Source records
*** Begin section ***

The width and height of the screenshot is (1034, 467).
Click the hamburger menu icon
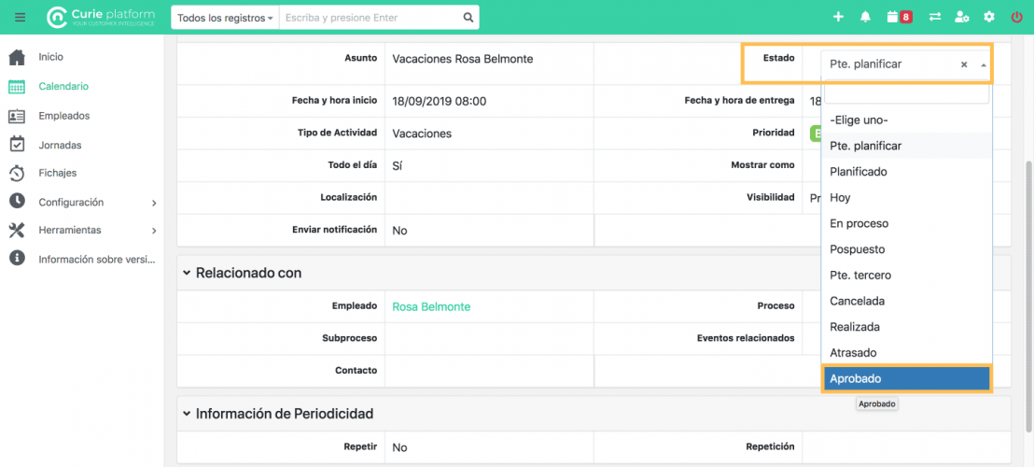pos(20,17)

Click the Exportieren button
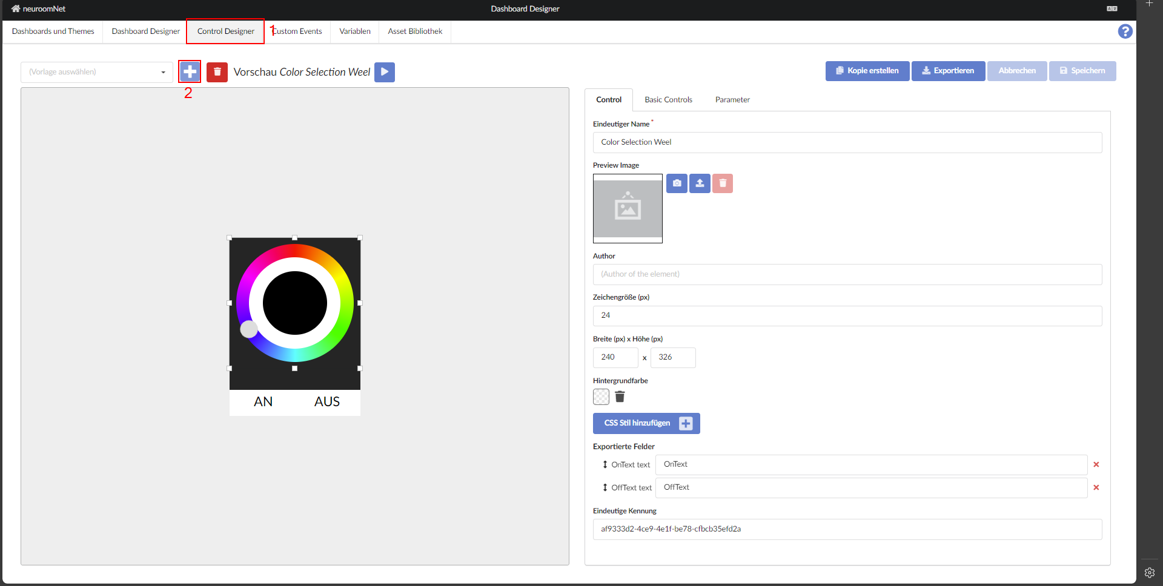(x=948, y=71)
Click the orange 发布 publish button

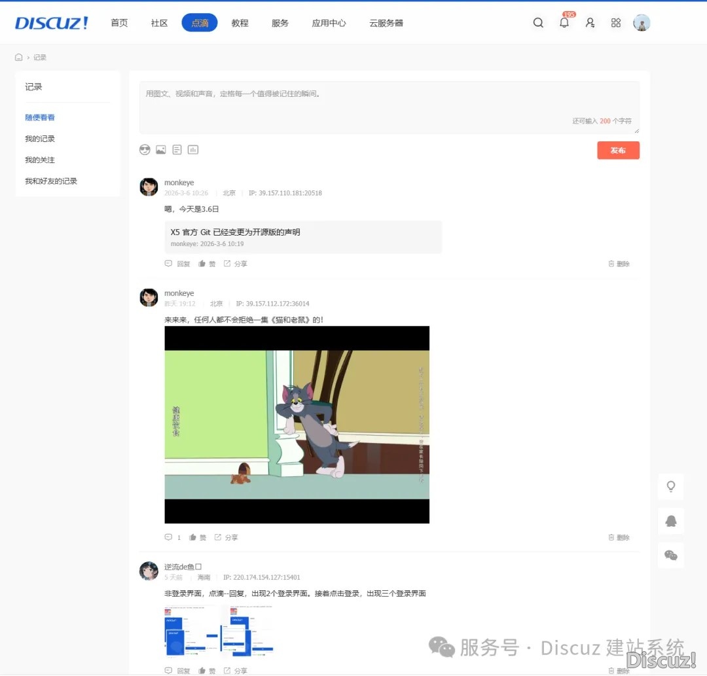(x=617, y=150)
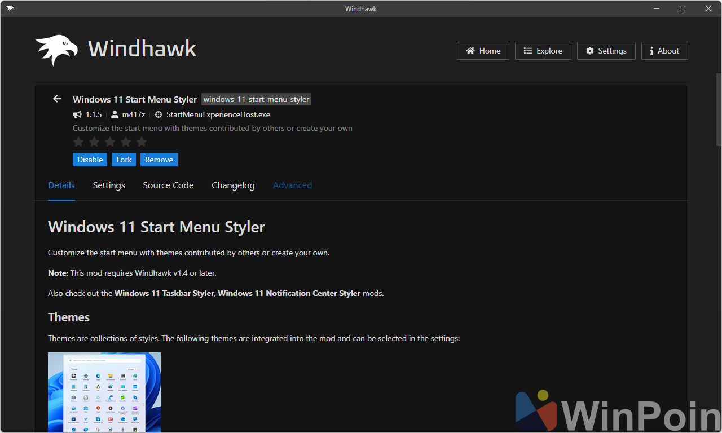
Task: Remove the Windows 11 Start Menu Styler mod
Action: pos(159,160)
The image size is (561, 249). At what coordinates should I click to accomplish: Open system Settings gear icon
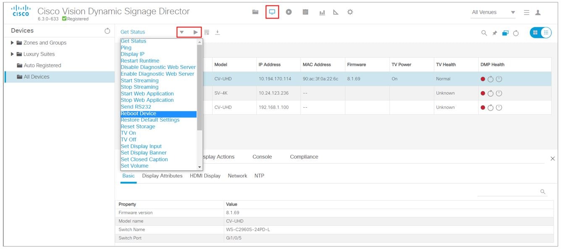pos(350,12)
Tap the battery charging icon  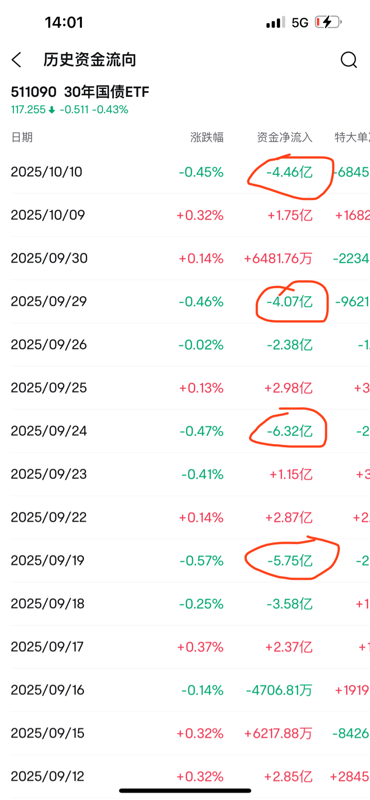[x=328, y=22]
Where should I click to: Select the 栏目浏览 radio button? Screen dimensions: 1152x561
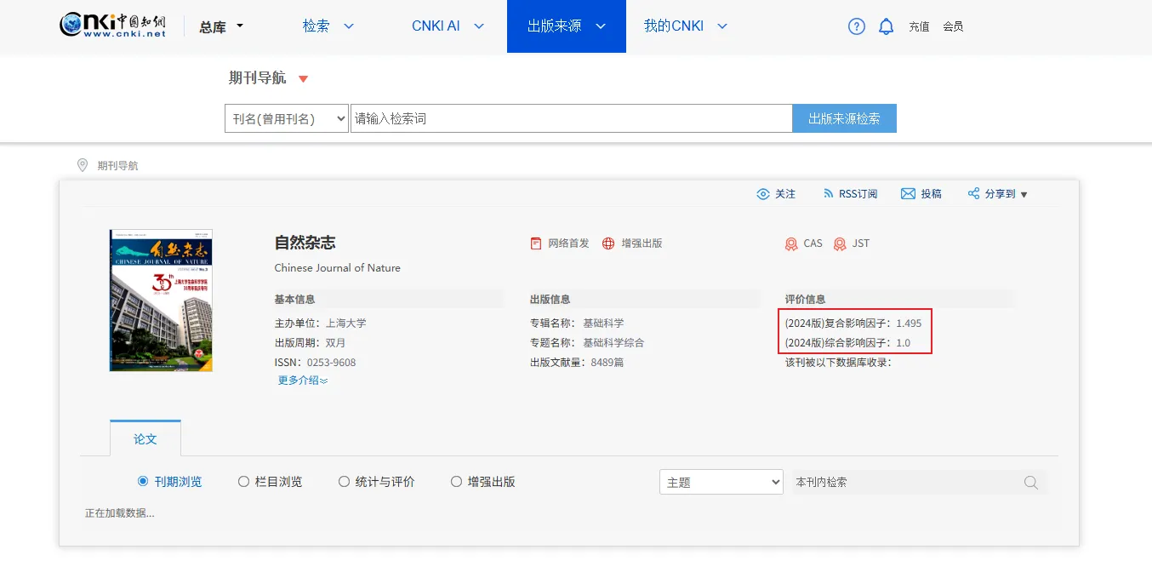pyautogui.click(x=244, y=482)
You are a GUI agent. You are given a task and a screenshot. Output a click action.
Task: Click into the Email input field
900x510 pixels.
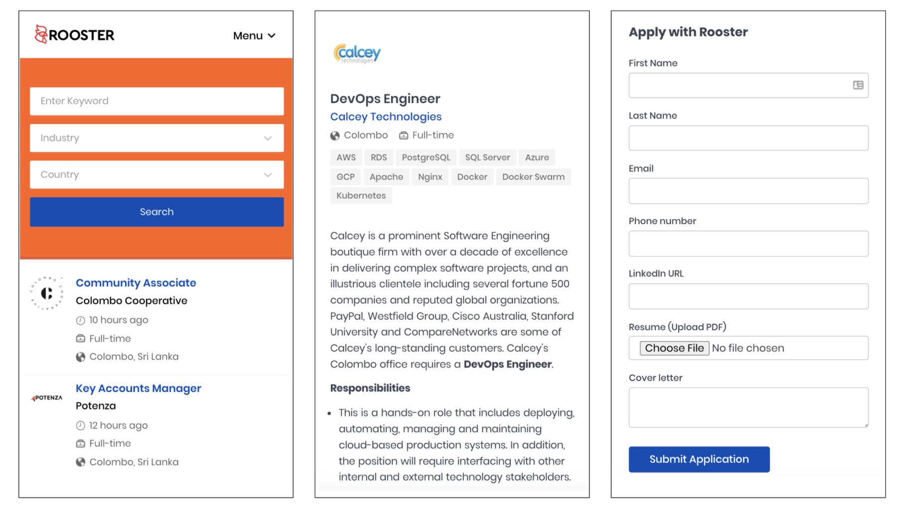pyautogui.click(x=748, y=191)
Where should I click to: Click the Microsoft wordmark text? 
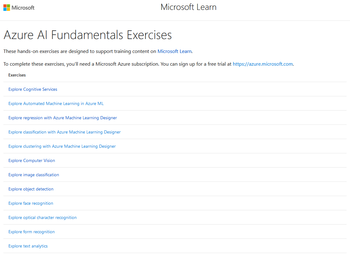coord(23,8)
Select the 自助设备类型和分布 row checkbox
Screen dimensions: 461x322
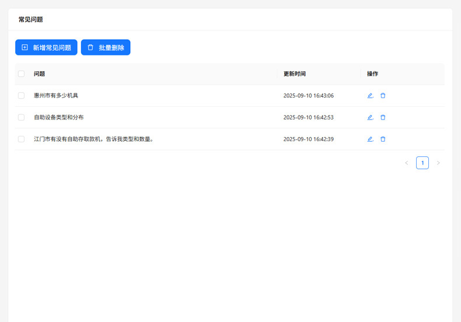[x=22, y=117]
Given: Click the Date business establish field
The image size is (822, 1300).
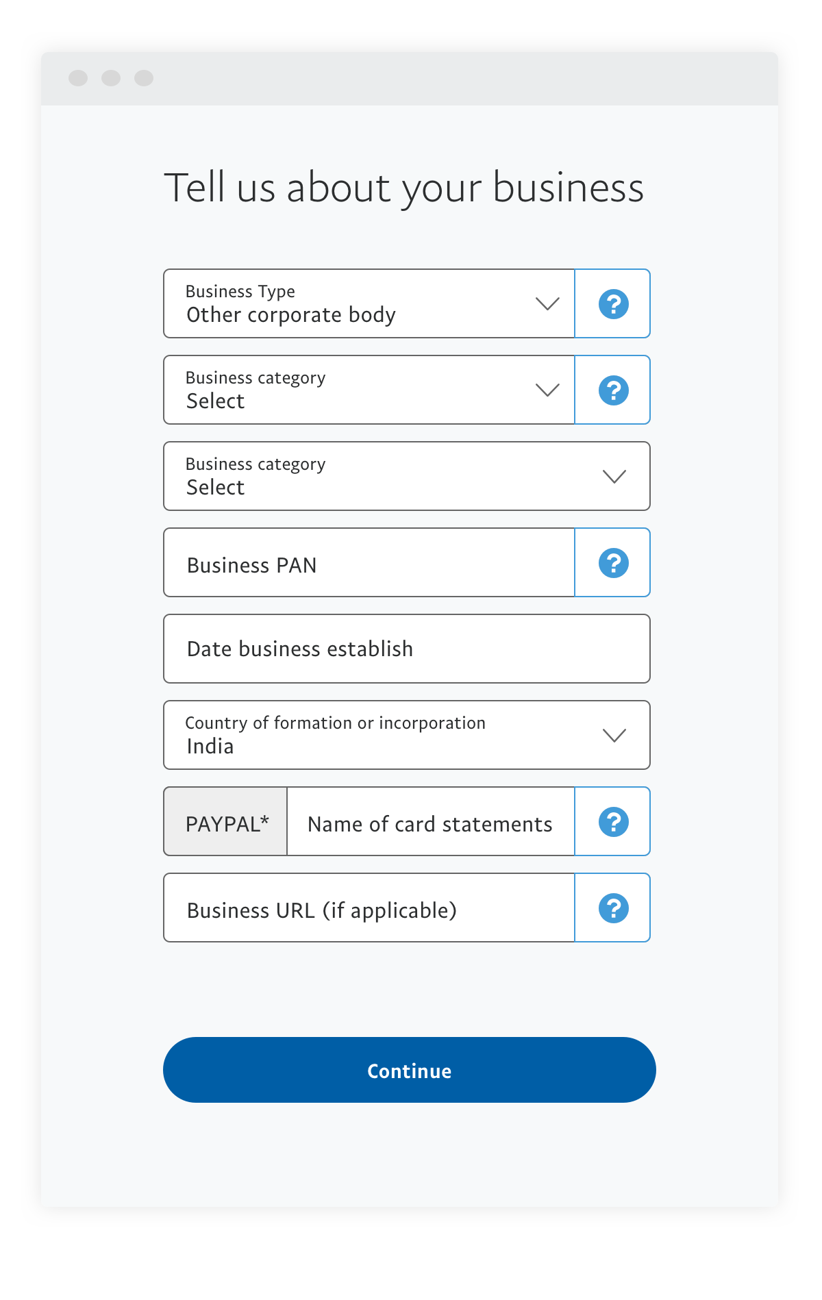Looking at the screenshot, I should tap(406, 649).
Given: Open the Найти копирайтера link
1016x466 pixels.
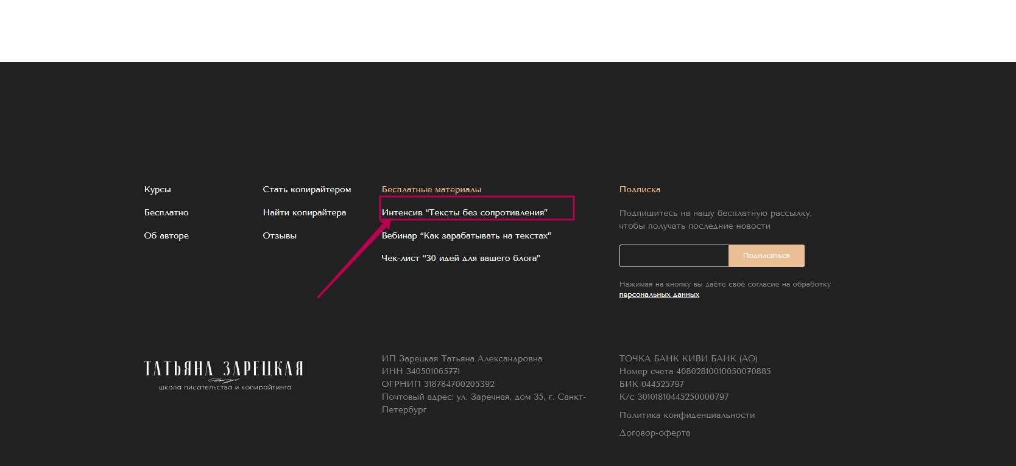Looking at the screenshot, I should click(304, 212).
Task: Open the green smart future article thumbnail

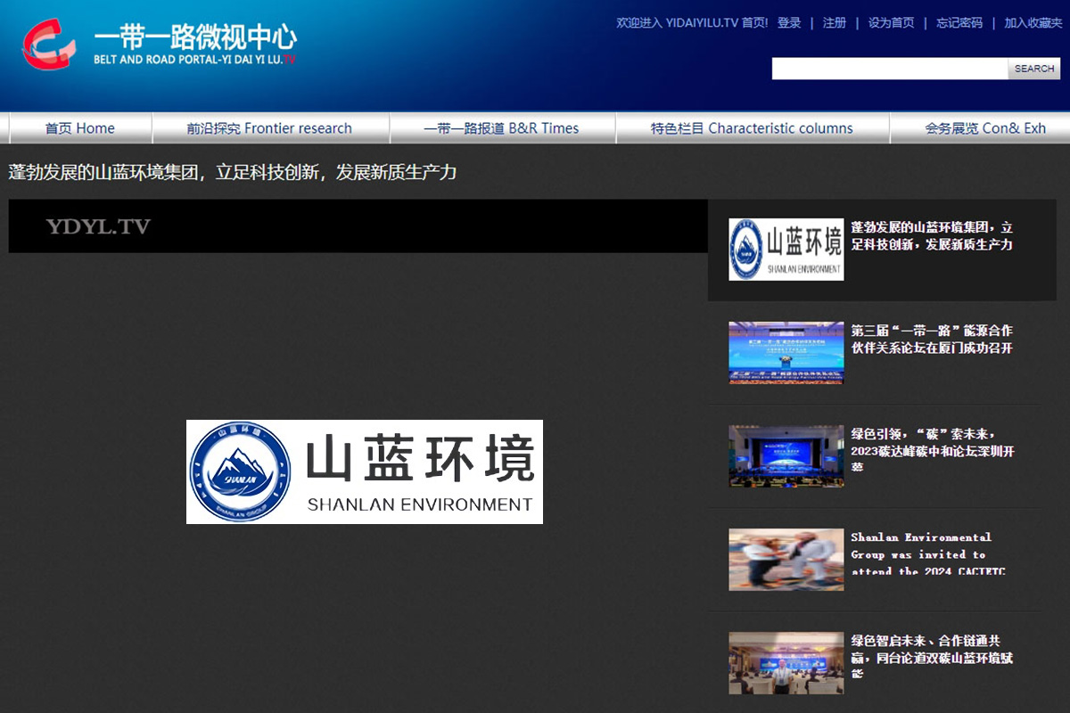Action: tap(786, 662)
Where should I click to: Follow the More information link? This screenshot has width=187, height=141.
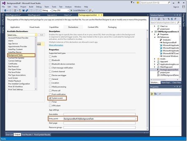tap(56, 45)
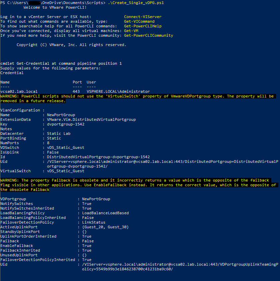
Task: Click the VMware copyright notice line
Action: click(71, 45)
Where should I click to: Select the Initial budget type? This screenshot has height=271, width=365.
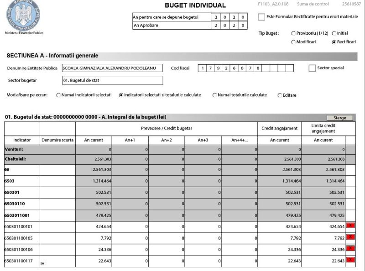334,33

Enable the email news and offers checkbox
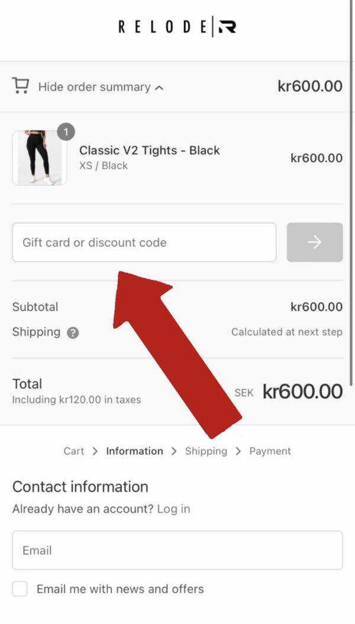pyautogui.click(x=20, y=589)
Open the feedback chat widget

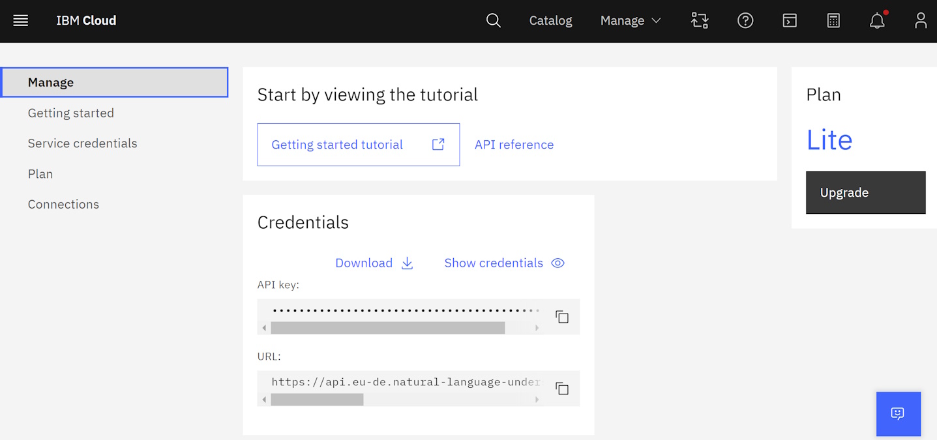click(898, 414)
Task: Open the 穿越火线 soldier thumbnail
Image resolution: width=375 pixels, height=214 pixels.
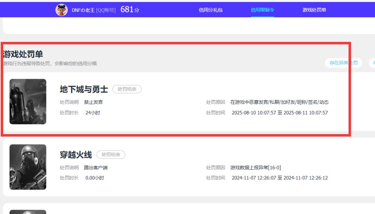Action: point(28,167)
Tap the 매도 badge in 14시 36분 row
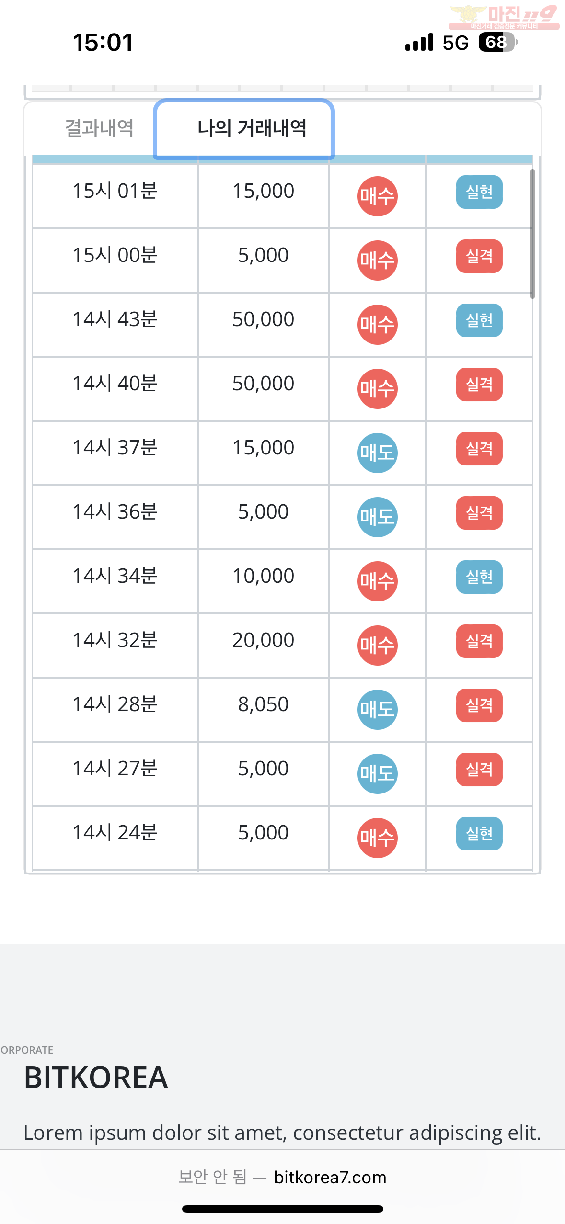The width and height of the screenshot is (565, 1224). click(377, 517)
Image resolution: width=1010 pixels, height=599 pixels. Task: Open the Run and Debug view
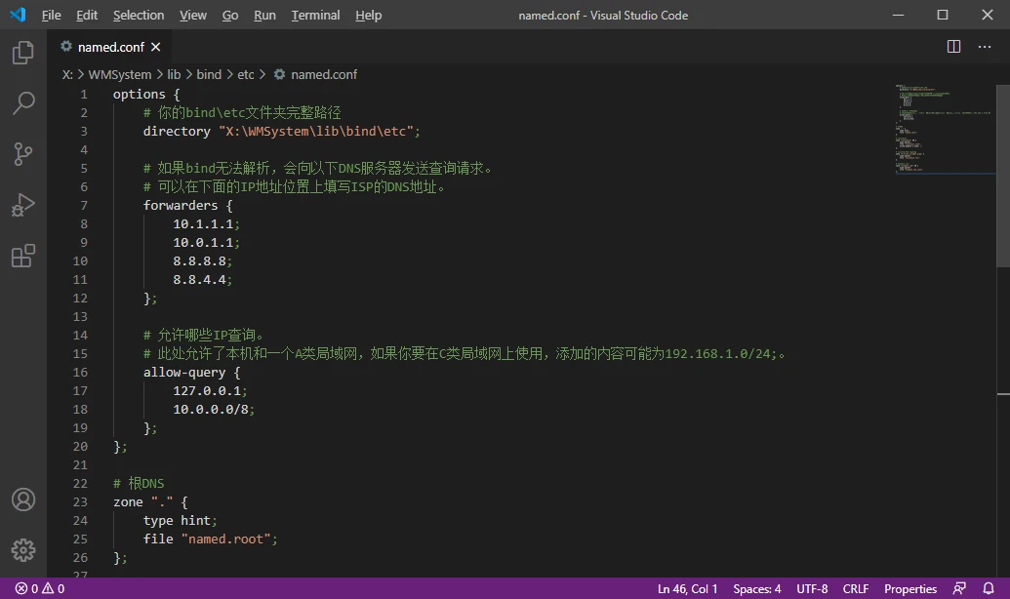[23, 205]
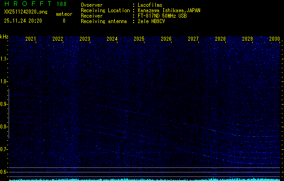
Task: Click the 2021 time marker
Action: tap(31, 39)
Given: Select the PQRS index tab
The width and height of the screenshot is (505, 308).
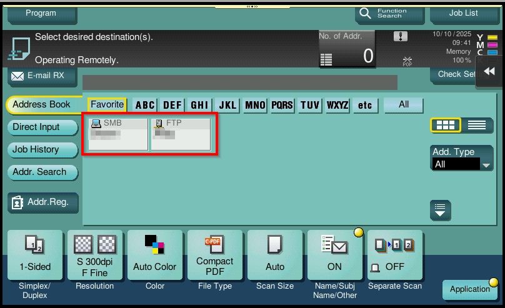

*** End section ***

▶ How to complete this task
Where the word "field" appears in a line of the entries, copy that line.

▶ Result of the exercise
Task: Click into the Email input field
Given: Click the Date business establish field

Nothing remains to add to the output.